+++ Supplied text

8. Dutch economic policy has been a success

It’s not all windmills and tulips for Holland, but generally, Dutch voters are in good economic shape. (Jennifer Barrow / 123rf)

By and large, the result is pretty much exactly what you would expect for a country that’s among the wealthiest in Europe with a strong, competitive economy, relatively low unemployment and world-leading health and social indicators. There’s no reason to believe that Dutch voters wanted to upend their government or that they were clamoring for a Trump-style rupture.

It’s boring to say, perhaps, but sometimes voters realize there are limits to what government can accomplish — and there are benefits to empowering centrists and moderates who are often more boring than flamethrowers like Wilders. The economy is on the upswing, especially compared to 2012, when the eurozone crisis was fresh in the minds of voters, and Rutte was under siege to cut off Dutch support to bail out the struggling Greek economy.

Since Trump’s victory (and even before), the mountain of international press for Wilders rose steadily. Of course, Trump’s election made possible the idea of normalizing a more nationalist worldview across the developed world. But there were always alternative narratives about the Dutch election. Rutte is now one of the longest-serving leaders in Europe. Klaver is now a genuine star of the European left. Pechtold leads a party that really has no analogue in the rest of Europe, and he and Buma are now set to be more powerful than just about anyone else after Rutte.

++++++
+++ Information given

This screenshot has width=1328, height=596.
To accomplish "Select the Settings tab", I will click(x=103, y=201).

++++++
+++ Information given

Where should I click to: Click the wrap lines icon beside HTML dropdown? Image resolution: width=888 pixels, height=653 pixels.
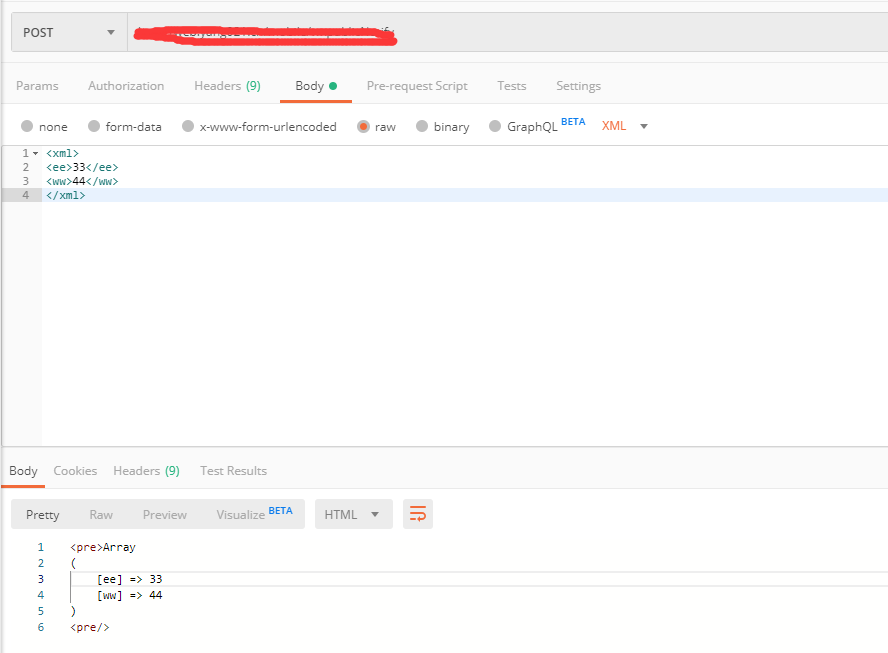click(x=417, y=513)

++++++

Requirement 1 :: Quote the passage on the Dutch election word for word, beginning with the words "Since Trump’s victory" and ending with "else after Rutte.".
Requirement 2 :: Extend the passage on the Dutch election, picking up after its final sentence.

Written answer 1 ::
Since Trump’s victory (and even before), the mountain of international press for Wilders rose steadily. Of course, Trump’s election made possible the idea of normalizing a more nationalist worldview across the developed world. But there were always alternative narratives about the Dutch election. Rutte is now one of the longest-serving leaders in Europe. Klaver is now a genuine star of the European left. Pechtold leads a party that really has no analogue in the rest of Europe, and he and Buma are now set to be more powerful than just about anyone else after Rutte.

Written answer 2 ::
2 thoughts on “Eight lessons from the 2017 Dutch election results”

  1. Let me understanding this correctly. Wilders’ PVV becomes the second most voted party of the Netherlands and they are the big losers? The Dutch left imploded, pure and simple. Wilder’s has moved the Netherlands to the right,but the media doesn’t want that narrative.

  2. @Frank, certainly not true. The left is more divided than ever (Labour, GreenLeft, D66, DENK, SP, Party for Animals, that’s 64 seats, before the elections 71 seats). VVD lost 9 seats, PVV won 5 seats, CDA won 6 seats. It’s nonsense to say the Dutch left imploded, they lost some 7 seats out of 150, that’s certainly not an implosion!